Let our scars fall in love- Galway Kinnell

Let our scars fall in love- Galway Kinnell

Sunday, May 23, 2010

we will be beautiful


I used to be a talented sleeper. I recall a time when sleep was sacred. I miss those times, yet i can barely remember how beautiful it is to rest your head, and forget. But I've found a new way to wipe things off lately. Tunes. Beats. Sounds that accelerate my being. Once I set on a trance expedition, I'm a determined, and faithful part of it. The gift of music. I'm a big fan of talent. Name it, if you've got it, I bow to it. I stand with pressed lips to the music gods. I'm not saying its easy to please the eye, but lets not underestimate the ear. It's hard to exhilarate.
Who would watch a movie on mute? Whoever limited the use of the word orgasm to the art of love making has never had his true senses aroused. Music commands our lives, we are oblivious to it. I've seen people swallow, sniff, and blow for music. Music stoners. Beat crack-heads. True music lovers. I've seen fellows who rave soberly. The music IS our drug they say. It's the spine of our vitality. If there is one thing that we've carried with us from one civilization to the next, its music. From sticks and stones, to turn tables and Bose speakers. Music. It loves me like no other lover.
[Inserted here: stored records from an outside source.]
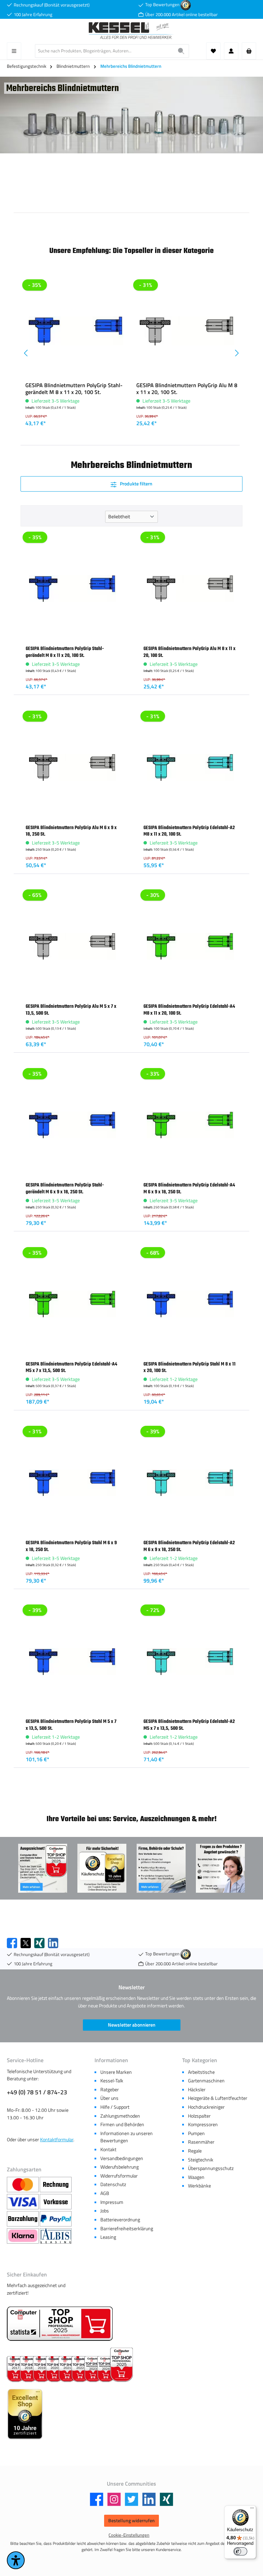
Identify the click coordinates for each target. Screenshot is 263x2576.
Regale (195, 2151)
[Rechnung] (56, 2185)
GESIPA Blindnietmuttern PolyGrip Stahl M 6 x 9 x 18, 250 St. (71, 1546)
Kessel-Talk (111, 2080)
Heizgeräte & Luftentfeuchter (217, 2098)
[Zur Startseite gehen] (131, 30)
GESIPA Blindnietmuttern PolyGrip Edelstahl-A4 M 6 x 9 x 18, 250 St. (189, 1188)
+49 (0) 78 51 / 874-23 (37, 2092)
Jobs (104, 2211)
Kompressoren (203, 2124)
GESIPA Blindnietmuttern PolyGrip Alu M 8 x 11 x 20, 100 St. (186, 389)
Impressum (111, 2202)
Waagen (196, 2177)
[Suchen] (181, 51)
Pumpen (196, 2133)
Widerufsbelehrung (119, 2167)
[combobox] (104, 51)
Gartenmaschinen (206, 2080)
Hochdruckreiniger (206, 2107)
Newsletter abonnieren (131, 2025)
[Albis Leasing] (56, 2236)
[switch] (240, 2551)
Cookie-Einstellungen (129, 2535)
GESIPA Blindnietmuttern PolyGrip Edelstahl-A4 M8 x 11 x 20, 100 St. (189, 1009)
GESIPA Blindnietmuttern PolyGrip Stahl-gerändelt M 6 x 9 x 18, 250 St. (65, 1188)
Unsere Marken (116, 2072)
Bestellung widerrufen (131, 2520)
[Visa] (23, 2202)
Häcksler (196, 2089)
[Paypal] (56, 2219)
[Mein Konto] (231, 51)
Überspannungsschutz (211, 2168)
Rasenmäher (201, 2142)
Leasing (108, 2237)
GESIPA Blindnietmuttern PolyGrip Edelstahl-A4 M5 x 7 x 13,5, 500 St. (71, 1367)
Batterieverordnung (120, 2219)
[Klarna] (23, 2236)
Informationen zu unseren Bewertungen (126, 2137)
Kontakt (108, 2149)
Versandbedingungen (121, 2158)
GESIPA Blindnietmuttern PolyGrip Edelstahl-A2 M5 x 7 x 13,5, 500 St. (189, 1724)
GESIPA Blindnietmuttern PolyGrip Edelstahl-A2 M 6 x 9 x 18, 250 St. (189, 1546)
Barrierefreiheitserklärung (126, 2228)
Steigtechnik (200, 2159)
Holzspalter (199, 2116)
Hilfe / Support (114, 2107)
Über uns (109, 2098)
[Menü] (14, 51)
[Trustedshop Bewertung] (185, 4)
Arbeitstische (201, 2072)
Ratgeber (109, 2089)
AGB (104, 2193)
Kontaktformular (56, 2139)
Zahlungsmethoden (120, 2116)
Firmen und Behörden (122, 2124)
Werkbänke (199, 2186)
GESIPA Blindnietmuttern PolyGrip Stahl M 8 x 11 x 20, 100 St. (189, 1367)
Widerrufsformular (119, 2176)
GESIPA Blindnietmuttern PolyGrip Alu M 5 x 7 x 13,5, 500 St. (71, 1009)
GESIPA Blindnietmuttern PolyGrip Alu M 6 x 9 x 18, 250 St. (71, 831)
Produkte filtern (135, 483)
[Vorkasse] (56, 2202)
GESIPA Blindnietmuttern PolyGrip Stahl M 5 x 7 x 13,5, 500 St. (71, 1724)
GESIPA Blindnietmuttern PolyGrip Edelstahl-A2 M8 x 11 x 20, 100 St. (189, 831)
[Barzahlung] (23, 2219)
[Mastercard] (23, 2185)
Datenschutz (113, 2184)
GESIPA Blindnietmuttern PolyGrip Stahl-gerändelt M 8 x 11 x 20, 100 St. (74, 389)
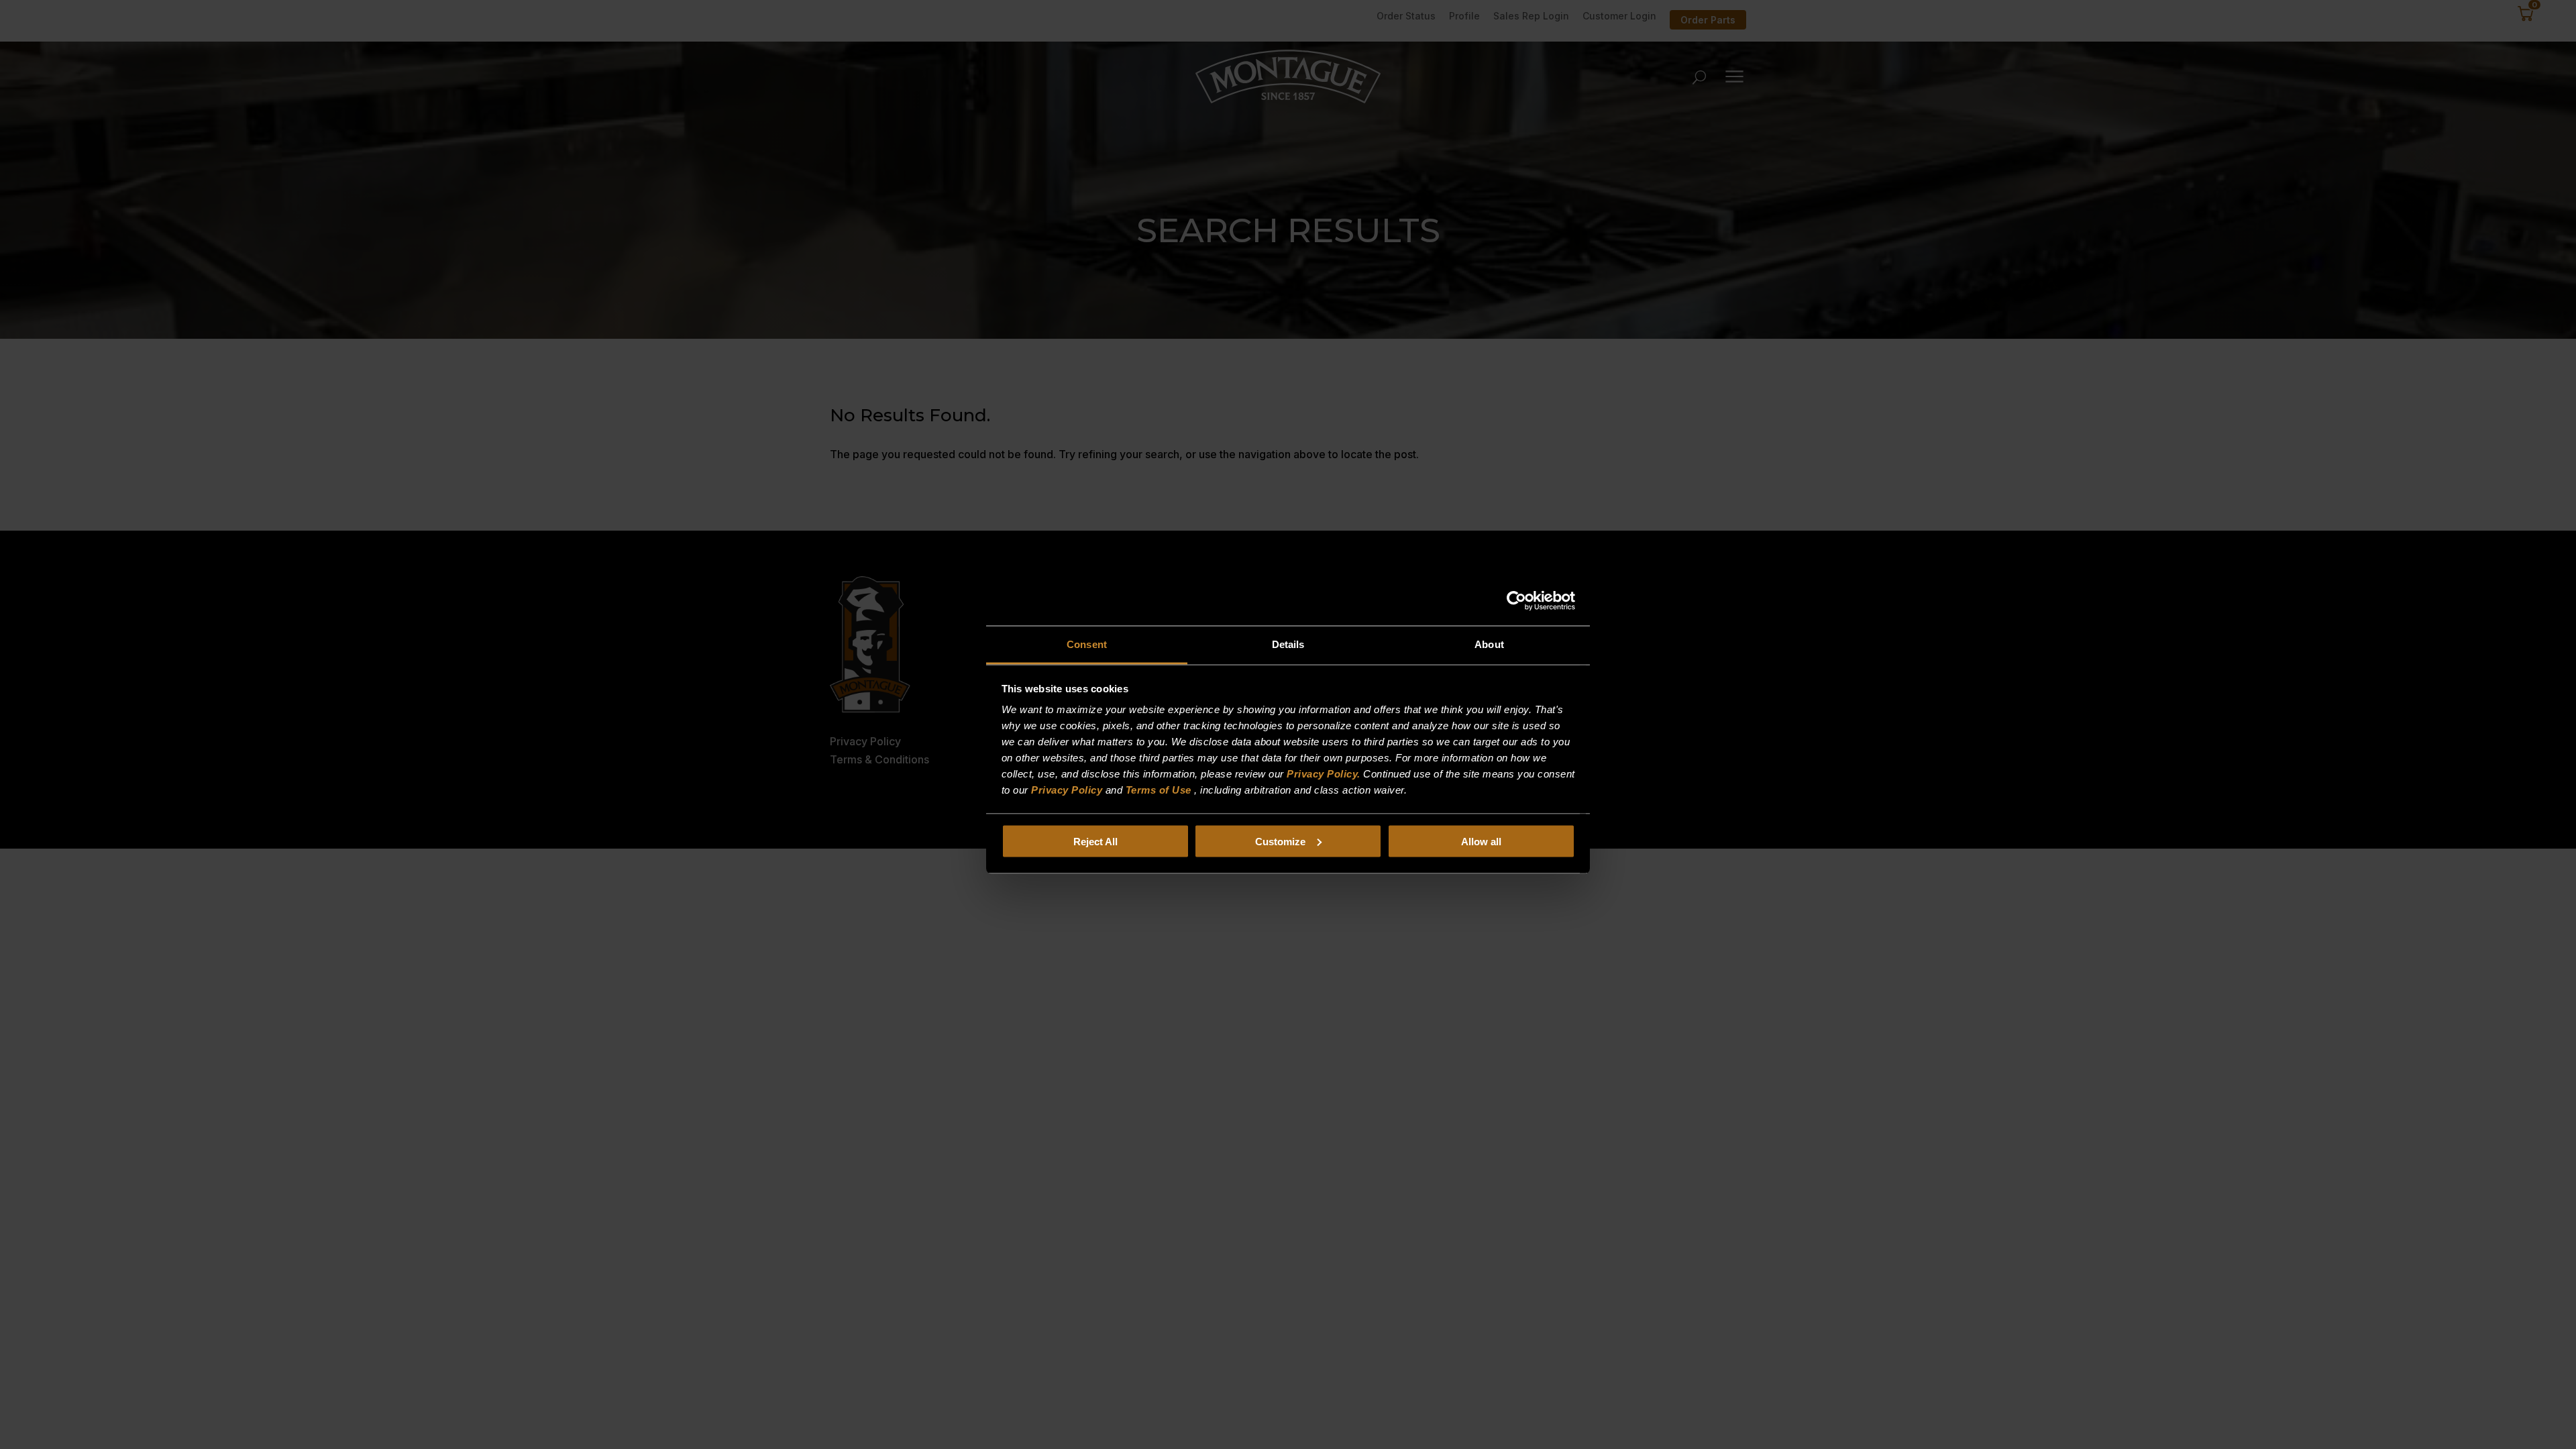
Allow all (1481, 841)
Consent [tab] (1087, 644)
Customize (1280, 841)
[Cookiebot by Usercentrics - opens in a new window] (1516, 600)
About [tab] (1489, 644)
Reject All (1095, 841)
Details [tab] (1288, 644)
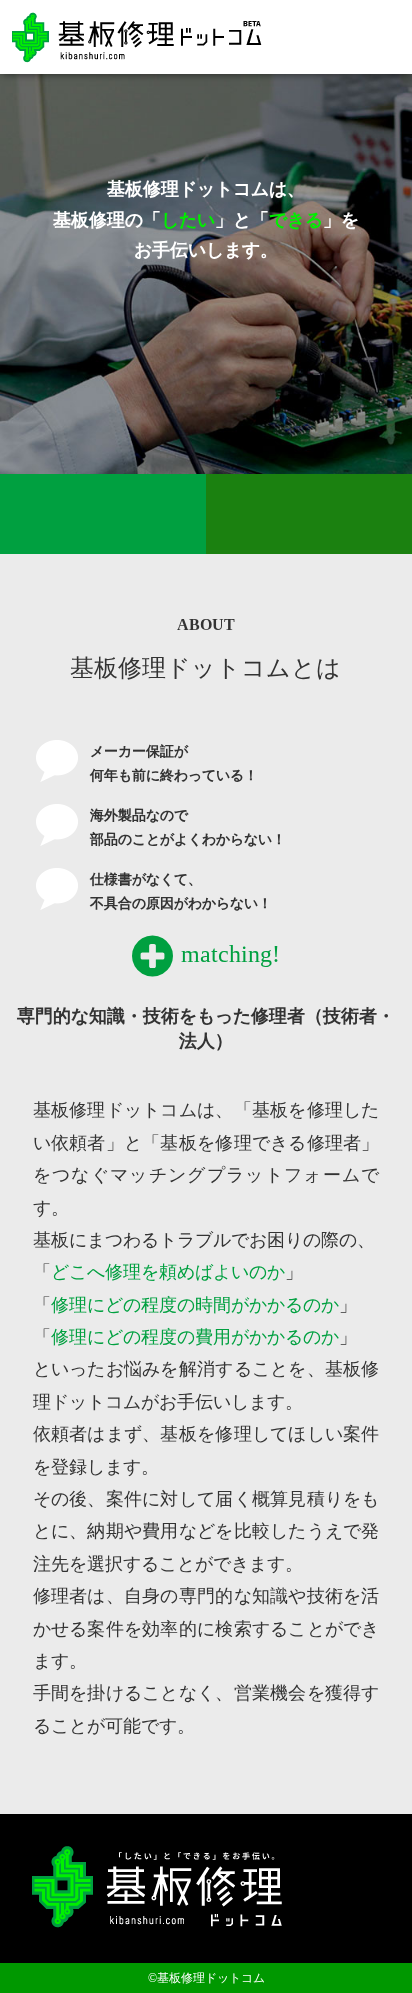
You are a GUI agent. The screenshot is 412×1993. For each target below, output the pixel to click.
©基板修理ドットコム (206, 1978)
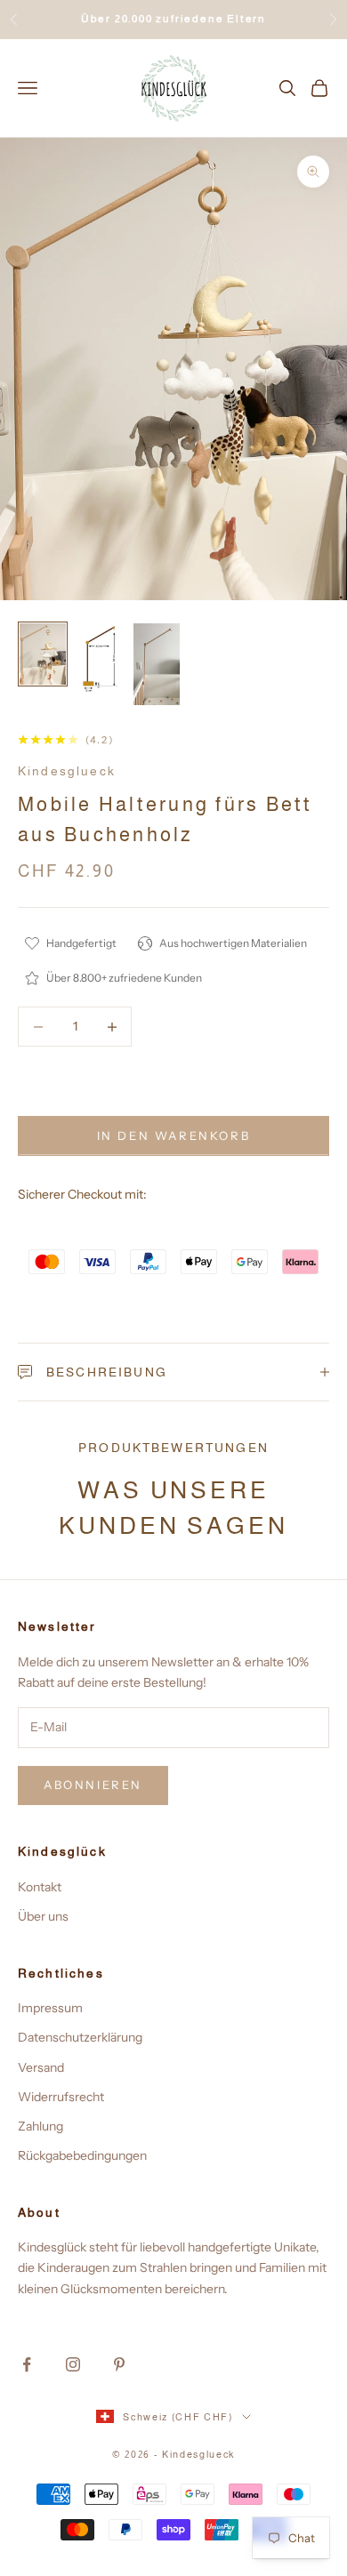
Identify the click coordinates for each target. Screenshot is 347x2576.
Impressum (50, 2008)
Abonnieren (93, 1785)
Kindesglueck (67, 771)
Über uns (43, 1916)
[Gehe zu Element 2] (100, 659)
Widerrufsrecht (61, 2097)
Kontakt (39, 1887)
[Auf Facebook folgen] (27, 2364)
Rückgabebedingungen (82, 2155)
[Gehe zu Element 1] (43, 654)
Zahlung (40, 2126)
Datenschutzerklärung (80, 2037)
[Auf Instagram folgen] (73, 2364)
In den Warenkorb (174, 1135)
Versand (41, 2067)
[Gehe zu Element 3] (157, 664)
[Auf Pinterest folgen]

Takes me places, echo forever in my being, shows me faces..so powerful..consumed by its halo projection..i can be whatever i want.. you become the best i've ever known.. I'm fooled into believing in fairytales.. I could fall in love again.. anything is possible.. because my eyes are shut. Forget about sight. Play with the chords of my soul. Music. Give me everything you take, fill me up and swim in me...light me up.. we will be beautiful..I will be sleepless.,and when im gone, honor me with music so good, its unhealthy, nothing but music.. my deadly infatuation.

Monday, May 10, 2010

changeling

I was the biggest proponent of the idea that people don't change. I was a kid. Sorry. I didnt know better. I was inspired by a friend last night.. listening to her talking, I relived a younger version of me in her. I saw her pain for a bit.. but it was out shined by her strength.. even though I'm in no position to feel so ..but I was proud. Growing up is inevitable, unintentional, it happens to all of us indiscriminantly. Change is about will power. We can't all do it...its only those one of us who are bright enough to see the road bending, but continue to walk straight.. only those who want to retaliate..to make a statement.. to prove them all wrong..but to make some of them proud..I sincerely apologize to the mind numbing,soul crushing, brainwashing society..because i retired.. and i will no longer entertain you.

Wednesday, May 5, 2010

Where? what did you say?


Technology is way ahead of us. I swear the faster we learn how to fly things over continents whether its messages,emoticons, or ourselves, the harder it is for our minds to wrap itself around it. We think we understand but we don't. Oh my god we are so confused. Switching weather. Changing faces. Switching language, ideology, or simply the air..the whole process is just under-rated. I'm tangled and intertwined between two very different lives. Trying to figure out which one is the truth and which one is the trick. There has to be a trick. I feel like my life has expanded over the Atlantic, but I'm actually back here now. And it doesn't make sense. So which one is the trick? and the thing is .. even the life we were used to has changed. Some have grown up, some apart. Some of us have gone crazy and some have become best friends with things they're trying everyday. Some of us never want to come back. They cant come back. Because the atmosphere is unusual..unfamiliar, not the same. Mixed with new bodies, and new souls...some are just bodies without souls..the atmosphere..doesnt feel right..and you wonder why they never want to come back. Its harder for those who left.. who put the past behind them and walked away.. you cant expect me to understand because i don't know when it exactly happened..when did it go away, when did the tables spin.. and how did i miss it.. just please remind me...where the hell am i now?